In Ashtanga Yoga, Patanjali highlights one “Asana” for meditation, like Padmasana. But staying in one pose for a long is hard. Your body may resist. To strengthen and stabilize your body, you need various asanas.

Here, K. Pattabhi Jois’s Ashtanga Vinyasa Yoga comes in. He believed Asana should be the first limb, not the third. His method involves a series of asanas.

Also, a strong mind is needed for Yama and Niyama. This strength comes from regular practice. Let’s dive into K. Pattabhi Jois’s Ashtanga Vinyasa Yoga.

The Ashtanga Vinyasa Yoga by K. Pattabhi Jois

Ashtanga Vinyasa Yoga is a special type of Hatha Yoga and not Ashtanga Yoga. Surprising? Isn’t it? Yes, it’s based on Yogi Vamana’s teachings from the ‘Yoga Kuranta.’

Pattabhi Jois spread it worldwide as Ashtanga Vinyasa Yoga. Over time, people started calling it just Ashtanga.

Jois opened his Ashtanga Yoga Research Institute in 1948. Now his teaching style is known as the “Mysore style,” named after the Indian city.

Originally, students learned a sequence by heart and practiced together without a teacher leading. Later, Pattabhi Jois introduced classes with a teacher guiding the students.

Ashtanga Vinyasa Yoga Series

Ashtanga Yoga includes six series. Each series has its own focus.

  • The first is the Primary Series, known as Yoga Chikitsa. It’s for health and therapy.
  • The Intermediate Series is called Nadishodhana. It’s about purifying nerves.
  • Then come the four Advanced Series, together known as Sthira Bhaga. These focus on building strength. They
    • Advanced A (third series),
    • Advanced B (fourth series),
    • Advanced C (fifth series), and
    • Advanced D (sixth series).

Initially, there were four series: primary, intermediate, and two advanced. The fifth, called the “Rishi series,” is for those who’ve mastered the first four.

Benefits of Ashtanga Vinyasa Yoga

Ashtanga Vinyasa Yoga is powerful for both body and mind. It tones muscles, boosts energy, and helps with weight control. This practice also calms your mind, bringing peace and self-awareness.
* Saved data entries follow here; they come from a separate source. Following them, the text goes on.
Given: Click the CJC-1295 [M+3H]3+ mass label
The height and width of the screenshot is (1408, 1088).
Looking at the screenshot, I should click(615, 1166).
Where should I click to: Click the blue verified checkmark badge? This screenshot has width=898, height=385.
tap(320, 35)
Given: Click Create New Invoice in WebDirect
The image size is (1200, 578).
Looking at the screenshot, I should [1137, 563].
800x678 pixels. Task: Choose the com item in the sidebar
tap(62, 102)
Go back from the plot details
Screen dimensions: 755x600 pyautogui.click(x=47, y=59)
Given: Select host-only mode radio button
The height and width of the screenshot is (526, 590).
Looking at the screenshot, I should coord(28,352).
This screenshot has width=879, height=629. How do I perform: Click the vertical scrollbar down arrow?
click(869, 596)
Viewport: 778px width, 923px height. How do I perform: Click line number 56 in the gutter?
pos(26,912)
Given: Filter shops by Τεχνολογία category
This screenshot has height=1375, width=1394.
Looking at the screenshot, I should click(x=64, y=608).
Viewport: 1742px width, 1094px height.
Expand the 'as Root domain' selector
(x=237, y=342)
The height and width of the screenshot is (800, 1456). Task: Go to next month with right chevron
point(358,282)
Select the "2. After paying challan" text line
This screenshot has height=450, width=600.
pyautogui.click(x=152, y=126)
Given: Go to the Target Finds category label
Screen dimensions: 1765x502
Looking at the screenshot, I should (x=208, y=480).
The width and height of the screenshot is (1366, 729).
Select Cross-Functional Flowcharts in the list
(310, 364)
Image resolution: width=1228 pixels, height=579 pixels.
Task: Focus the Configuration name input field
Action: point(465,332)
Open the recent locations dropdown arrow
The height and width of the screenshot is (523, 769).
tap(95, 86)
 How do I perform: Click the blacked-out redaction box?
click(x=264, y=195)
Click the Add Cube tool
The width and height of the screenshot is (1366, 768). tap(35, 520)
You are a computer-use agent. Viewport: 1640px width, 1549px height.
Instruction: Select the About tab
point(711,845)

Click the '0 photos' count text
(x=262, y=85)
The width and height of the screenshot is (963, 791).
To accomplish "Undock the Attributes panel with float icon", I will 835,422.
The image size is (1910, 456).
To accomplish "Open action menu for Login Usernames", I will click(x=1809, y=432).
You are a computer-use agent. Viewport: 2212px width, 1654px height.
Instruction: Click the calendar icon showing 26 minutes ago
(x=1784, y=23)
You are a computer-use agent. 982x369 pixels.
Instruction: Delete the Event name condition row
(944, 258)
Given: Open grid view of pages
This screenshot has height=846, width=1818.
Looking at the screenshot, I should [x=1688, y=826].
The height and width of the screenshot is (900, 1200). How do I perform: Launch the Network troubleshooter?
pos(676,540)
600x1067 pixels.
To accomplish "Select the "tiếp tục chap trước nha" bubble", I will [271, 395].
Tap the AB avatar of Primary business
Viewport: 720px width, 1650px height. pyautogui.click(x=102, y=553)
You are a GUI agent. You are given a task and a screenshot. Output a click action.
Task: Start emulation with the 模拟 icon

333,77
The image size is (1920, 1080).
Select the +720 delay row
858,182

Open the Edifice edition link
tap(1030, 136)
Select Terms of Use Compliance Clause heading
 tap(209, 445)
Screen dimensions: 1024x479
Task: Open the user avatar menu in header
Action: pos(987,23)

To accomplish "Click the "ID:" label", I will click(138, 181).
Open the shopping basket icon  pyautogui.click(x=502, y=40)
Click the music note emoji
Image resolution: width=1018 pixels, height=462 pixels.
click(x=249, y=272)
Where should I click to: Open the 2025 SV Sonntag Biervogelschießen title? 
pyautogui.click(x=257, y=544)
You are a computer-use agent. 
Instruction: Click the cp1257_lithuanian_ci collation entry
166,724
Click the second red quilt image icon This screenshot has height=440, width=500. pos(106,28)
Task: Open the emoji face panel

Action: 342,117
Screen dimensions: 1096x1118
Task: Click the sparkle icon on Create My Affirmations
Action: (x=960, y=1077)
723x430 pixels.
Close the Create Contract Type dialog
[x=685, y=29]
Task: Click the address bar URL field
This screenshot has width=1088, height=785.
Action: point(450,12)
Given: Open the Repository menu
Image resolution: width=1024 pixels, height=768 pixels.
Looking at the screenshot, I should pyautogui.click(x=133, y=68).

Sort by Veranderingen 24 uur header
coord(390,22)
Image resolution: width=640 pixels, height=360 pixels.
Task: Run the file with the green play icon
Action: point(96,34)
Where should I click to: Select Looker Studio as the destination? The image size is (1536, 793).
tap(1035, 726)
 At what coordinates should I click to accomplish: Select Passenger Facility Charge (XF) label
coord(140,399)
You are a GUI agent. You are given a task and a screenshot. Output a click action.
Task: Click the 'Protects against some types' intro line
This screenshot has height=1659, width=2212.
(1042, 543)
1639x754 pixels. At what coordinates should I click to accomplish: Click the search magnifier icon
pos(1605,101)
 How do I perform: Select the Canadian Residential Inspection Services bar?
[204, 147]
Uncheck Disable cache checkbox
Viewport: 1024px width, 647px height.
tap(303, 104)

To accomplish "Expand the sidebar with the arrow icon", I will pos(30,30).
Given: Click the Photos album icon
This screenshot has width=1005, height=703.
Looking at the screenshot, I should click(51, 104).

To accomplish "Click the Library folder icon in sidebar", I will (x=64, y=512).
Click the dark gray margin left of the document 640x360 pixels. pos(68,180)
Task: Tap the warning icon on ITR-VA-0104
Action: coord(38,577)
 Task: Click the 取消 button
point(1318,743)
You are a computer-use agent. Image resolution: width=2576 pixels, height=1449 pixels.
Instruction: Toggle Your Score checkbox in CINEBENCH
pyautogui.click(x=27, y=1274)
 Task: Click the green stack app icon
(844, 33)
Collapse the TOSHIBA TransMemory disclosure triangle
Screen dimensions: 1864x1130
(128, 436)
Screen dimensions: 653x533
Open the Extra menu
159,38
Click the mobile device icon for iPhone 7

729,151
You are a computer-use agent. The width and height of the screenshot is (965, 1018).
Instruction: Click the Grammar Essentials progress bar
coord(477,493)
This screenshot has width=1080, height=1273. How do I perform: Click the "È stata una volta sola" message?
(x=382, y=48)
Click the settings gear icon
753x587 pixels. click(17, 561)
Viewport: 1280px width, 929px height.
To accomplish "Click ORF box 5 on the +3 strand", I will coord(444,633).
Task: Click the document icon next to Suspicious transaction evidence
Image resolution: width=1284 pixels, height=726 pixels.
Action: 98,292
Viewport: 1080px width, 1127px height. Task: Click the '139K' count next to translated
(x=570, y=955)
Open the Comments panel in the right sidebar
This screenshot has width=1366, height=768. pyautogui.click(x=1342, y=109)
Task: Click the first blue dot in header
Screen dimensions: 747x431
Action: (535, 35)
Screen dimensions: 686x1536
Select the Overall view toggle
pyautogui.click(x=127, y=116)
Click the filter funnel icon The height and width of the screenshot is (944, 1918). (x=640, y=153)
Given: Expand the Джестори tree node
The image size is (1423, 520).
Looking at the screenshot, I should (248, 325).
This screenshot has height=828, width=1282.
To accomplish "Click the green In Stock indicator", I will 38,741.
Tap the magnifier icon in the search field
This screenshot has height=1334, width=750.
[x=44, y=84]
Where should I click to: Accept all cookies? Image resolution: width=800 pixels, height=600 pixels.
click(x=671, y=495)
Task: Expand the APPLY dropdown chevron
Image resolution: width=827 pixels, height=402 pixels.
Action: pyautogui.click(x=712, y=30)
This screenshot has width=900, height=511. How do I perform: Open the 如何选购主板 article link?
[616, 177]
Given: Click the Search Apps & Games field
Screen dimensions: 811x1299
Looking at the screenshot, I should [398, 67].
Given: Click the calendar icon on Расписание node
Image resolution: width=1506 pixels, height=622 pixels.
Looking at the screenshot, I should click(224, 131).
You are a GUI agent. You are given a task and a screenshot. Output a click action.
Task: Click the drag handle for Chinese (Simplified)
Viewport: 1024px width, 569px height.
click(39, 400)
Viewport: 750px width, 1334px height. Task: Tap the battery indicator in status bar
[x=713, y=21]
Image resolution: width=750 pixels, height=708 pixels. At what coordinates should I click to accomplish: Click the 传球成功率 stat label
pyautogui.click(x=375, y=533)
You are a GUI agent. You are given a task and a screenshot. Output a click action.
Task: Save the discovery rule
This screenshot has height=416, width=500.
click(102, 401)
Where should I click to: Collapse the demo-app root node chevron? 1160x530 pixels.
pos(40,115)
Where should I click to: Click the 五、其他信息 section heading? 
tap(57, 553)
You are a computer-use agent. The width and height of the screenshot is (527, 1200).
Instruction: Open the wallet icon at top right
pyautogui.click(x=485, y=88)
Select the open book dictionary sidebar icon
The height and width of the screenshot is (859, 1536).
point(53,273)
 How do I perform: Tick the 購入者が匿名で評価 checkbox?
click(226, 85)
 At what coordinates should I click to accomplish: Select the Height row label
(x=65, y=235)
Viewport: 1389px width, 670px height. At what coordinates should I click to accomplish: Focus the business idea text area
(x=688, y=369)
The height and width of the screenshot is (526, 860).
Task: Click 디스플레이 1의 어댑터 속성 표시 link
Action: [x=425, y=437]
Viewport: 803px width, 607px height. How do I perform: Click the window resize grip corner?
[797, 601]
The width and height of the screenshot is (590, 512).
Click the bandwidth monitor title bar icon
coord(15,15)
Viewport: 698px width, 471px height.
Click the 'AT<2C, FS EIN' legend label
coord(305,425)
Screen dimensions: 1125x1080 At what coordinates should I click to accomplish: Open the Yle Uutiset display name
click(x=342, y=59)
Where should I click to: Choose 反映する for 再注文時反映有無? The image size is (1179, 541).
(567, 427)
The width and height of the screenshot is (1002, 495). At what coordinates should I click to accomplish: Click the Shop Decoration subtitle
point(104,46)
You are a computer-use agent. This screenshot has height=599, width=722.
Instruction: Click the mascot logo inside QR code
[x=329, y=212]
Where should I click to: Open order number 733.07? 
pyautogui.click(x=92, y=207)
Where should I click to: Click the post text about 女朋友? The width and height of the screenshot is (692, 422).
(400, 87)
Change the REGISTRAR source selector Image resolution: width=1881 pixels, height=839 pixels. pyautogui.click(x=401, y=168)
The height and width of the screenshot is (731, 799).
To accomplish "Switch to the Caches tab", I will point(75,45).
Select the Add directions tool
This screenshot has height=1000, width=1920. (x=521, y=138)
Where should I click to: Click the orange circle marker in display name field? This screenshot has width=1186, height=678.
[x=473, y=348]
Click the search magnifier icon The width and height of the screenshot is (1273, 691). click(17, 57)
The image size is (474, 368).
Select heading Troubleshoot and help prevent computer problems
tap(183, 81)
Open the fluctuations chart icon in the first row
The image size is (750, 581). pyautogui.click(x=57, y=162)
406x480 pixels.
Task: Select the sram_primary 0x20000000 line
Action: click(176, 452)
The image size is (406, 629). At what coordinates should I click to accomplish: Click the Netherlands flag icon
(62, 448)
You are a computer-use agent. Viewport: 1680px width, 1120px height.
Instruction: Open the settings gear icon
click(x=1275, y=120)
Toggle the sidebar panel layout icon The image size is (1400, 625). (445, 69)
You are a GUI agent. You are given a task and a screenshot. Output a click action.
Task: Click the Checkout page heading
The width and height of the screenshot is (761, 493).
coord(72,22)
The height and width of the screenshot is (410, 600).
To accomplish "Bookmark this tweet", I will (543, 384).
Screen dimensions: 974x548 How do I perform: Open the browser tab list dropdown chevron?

Benefits include:

  • Building strength
  • Increasing flexibility
  • Managing weight
  • Developing muscle tone
  • Promoting detoxification
  • Boosting energy and vitality
  • Relieving back pain and injuries
  • Improving digestion and circulation
  • Enhancing coordination and balance
  • Lubricating joints, ligaments, and tendons

This yoga teaches acceptance of your body’s limits, encouraging you to improve.